紗綾さやちゃん、お母さん、どこかにお金を置いているはずなんだけど見つかんないんだよね。知らない? 通帳とか財布も見つかんないの、変でしょ」だった。


 何年ぶりかで訪れた私が知っているはずもなく、母の姉妹のそんなあさましい姿を、部屋の隅っこに居心地悪く座ったまま、ただ黙って眺めていた。叔母さんたちは、遺体を寝かせているベッドの下まで確認して、おかしい、おかしいと言いながらも、ようやく諦めたようだった。


「冬弥君が、気がついた時には、もう意識がなかったんですって。すぐに病院に運んだけど、一度も意識は戻らなかったって」


 叔母さんは水屋の中から大きめの湯吞みを二つ出して、自分たちの分のお茶を入れながら、母が死んだいきさつを簡単に話し始めた。ふと、気がついたみたいにして「お茶、飲む?」と聞いてきたが、私も妹も要らないとこたえた。


 母は3日前に倒れて意識を失ったまま、昨日の満月の夜に息を引き取ったとのことだった。

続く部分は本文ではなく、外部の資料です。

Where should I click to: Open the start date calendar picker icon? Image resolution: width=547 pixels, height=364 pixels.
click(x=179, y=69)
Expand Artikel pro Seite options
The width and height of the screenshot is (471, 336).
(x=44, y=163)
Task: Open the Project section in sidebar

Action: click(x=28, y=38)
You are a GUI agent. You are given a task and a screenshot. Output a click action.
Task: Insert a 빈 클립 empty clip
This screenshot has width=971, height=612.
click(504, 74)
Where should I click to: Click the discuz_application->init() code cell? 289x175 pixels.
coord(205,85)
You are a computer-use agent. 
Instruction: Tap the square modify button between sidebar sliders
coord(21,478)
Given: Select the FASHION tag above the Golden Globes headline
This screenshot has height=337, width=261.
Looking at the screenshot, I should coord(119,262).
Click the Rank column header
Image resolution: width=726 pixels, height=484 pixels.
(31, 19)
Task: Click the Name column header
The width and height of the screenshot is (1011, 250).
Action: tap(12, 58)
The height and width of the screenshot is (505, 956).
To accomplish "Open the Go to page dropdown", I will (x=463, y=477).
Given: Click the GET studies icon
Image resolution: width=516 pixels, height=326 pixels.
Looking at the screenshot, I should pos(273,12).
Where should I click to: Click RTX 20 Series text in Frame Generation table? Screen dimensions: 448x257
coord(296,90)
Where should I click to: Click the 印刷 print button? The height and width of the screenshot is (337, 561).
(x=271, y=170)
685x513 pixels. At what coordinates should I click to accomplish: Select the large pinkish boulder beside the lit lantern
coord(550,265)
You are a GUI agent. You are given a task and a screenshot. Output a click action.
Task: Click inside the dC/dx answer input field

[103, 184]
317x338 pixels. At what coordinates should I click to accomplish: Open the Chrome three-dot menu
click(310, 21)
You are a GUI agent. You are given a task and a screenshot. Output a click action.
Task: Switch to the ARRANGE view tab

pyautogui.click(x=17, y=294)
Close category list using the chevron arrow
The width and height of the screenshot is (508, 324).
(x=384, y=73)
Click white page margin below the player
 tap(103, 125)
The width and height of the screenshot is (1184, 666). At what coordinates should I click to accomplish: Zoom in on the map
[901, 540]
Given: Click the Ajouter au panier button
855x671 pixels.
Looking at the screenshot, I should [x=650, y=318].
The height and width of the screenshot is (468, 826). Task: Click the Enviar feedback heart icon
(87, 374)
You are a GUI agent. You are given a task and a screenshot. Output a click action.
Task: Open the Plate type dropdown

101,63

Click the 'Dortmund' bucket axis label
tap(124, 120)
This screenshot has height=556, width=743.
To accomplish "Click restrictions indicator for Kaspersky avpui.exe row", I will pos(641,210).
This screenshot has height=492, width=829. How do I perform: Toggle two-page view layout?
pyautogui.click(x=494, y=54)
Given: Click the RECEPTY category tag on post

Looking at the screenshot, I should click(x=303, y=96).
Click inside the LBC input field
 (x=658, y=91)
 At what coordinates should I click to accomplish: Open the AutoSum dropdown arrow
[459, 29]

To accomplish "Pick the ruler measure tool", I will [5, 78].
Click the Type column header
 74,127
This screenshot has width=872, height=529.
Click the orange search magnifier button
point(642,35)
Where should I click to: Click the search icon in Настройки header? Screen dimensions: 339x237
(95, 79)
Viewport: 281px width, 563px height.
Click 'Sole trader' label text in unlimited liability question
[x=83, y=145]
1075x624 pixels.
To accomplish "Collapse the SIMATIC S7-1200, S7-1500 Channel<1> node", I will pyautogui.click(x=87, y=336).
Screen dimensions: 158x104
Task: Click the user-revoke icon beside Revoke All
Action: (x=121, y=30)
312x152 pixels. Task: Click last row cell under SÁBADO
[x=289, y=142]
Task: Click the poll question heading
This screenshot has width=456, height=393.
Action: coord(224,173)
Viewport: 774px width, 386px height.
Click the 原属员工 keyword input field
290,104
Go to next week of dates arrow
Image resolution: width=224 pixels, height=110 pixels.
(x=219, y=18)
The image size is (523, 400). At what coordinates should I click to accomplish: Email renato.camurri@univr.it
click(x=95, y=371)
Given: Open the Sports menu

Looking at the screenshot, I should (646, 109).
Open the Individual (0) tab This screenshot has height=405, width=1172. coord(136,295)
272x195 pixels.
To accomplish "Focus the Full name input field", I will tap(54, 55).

 私が母と話したのはいつが最後だっただろうか。妹は、さっきから母の遺体に向かって「お母さん、お母さん」と語りかけながらずっと涙を流しているが、残念ながら、私にはそういう真似事がどうしてもできない。素直な妹を羨ましく思う。私が母に嫌われていたのも、こういったところが原因のひとつではないだろうか。


 母は、私のことが理解できなかったし、恐れてもいた。ときおり、私たちを捨てて、母が出て行ってしまったのは、私のせいなのかもしれないと思うことがある。


 母の顔面には血の跡が残っていた。倒れたとき、顔面をひどく打って、鼻から大量に出血していたらしい。また瞼にも小さな傷と、青あざが残っていた。倒れてしばらくは意識があったようだが、すぐに発見されずそのまま昏睡状態に陥ったとのことだった。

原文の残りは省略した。